◆ **Challenge**: Locate every line in the entries below that contains the string "height", with case counting, and copy each of those lines.

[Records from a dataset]
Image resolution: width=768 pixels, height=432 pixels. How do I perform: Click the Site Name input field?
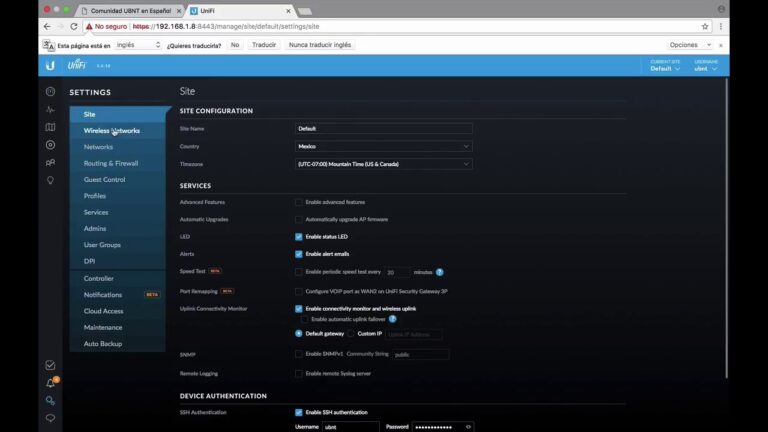[384, 129]
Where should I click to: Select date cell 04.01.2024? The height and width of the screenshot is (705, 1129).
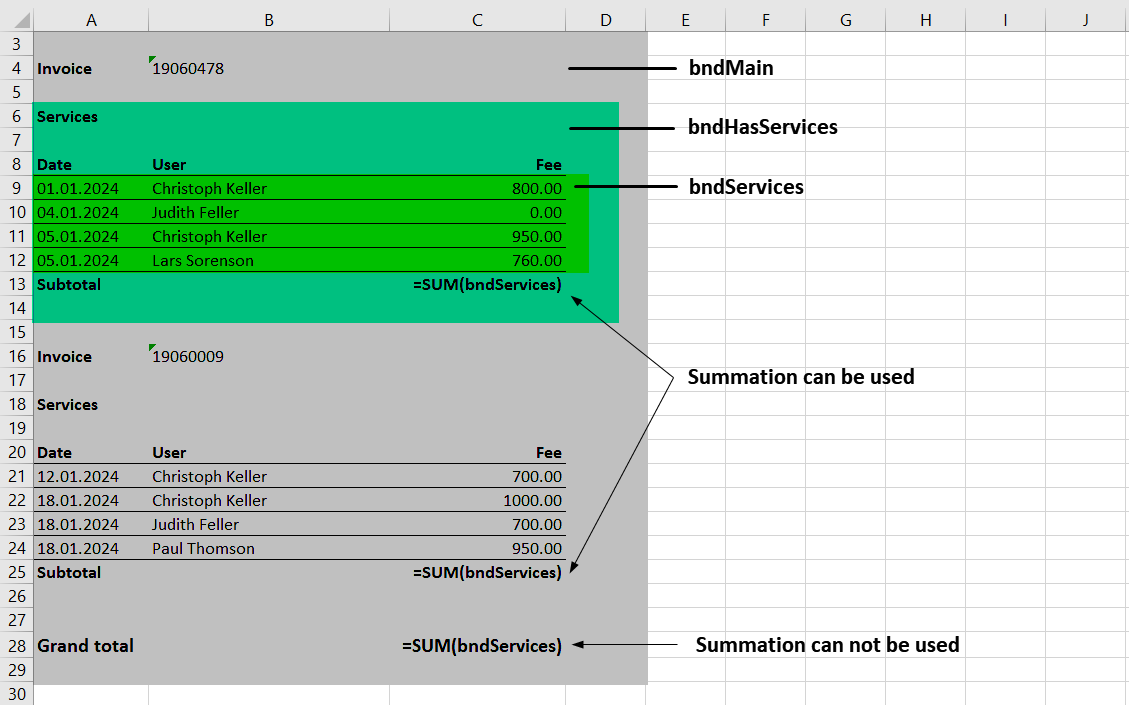coord(78,212)
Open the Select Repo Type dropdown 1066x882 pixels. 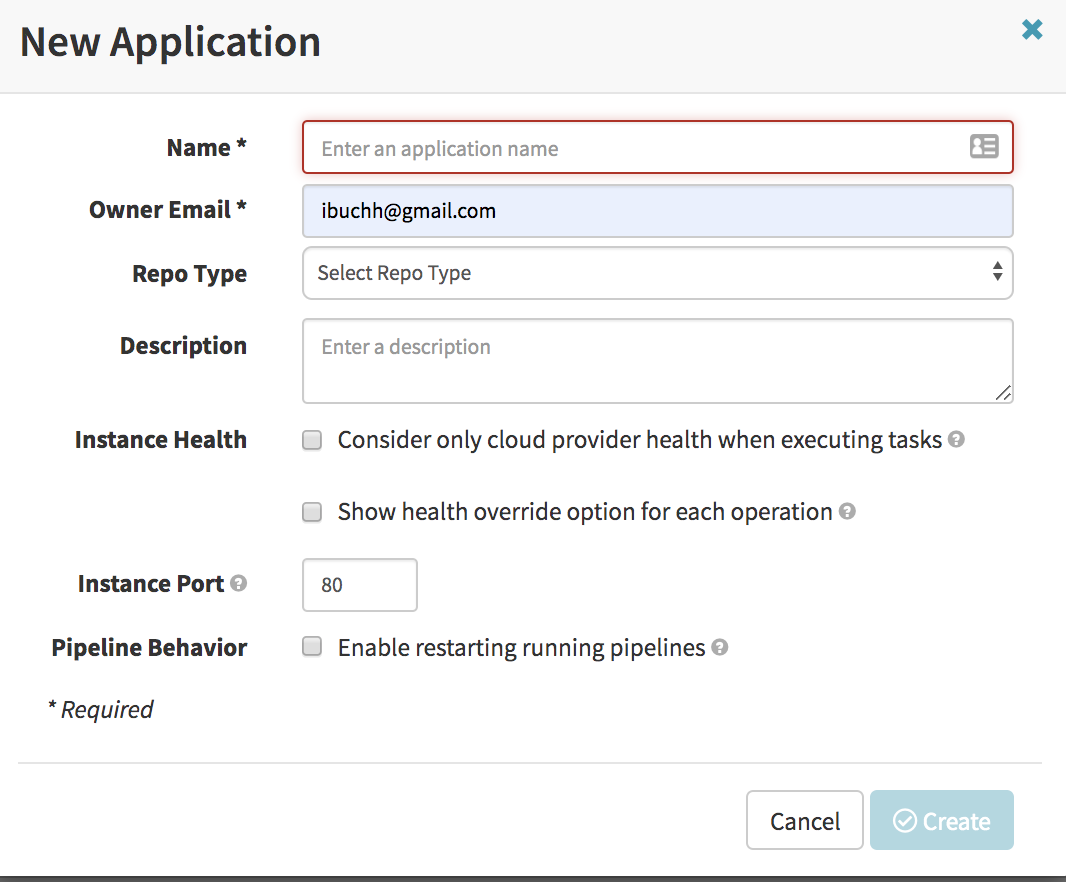click(657, 272)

◆ **The response**:
Image resolution: width=768 pixels, height=432 pixels. How do I perform: Click the Site Name input field?
Where should I click to: Select date cell 04.01.2024? The height and width of the screenshot is (705, 1129).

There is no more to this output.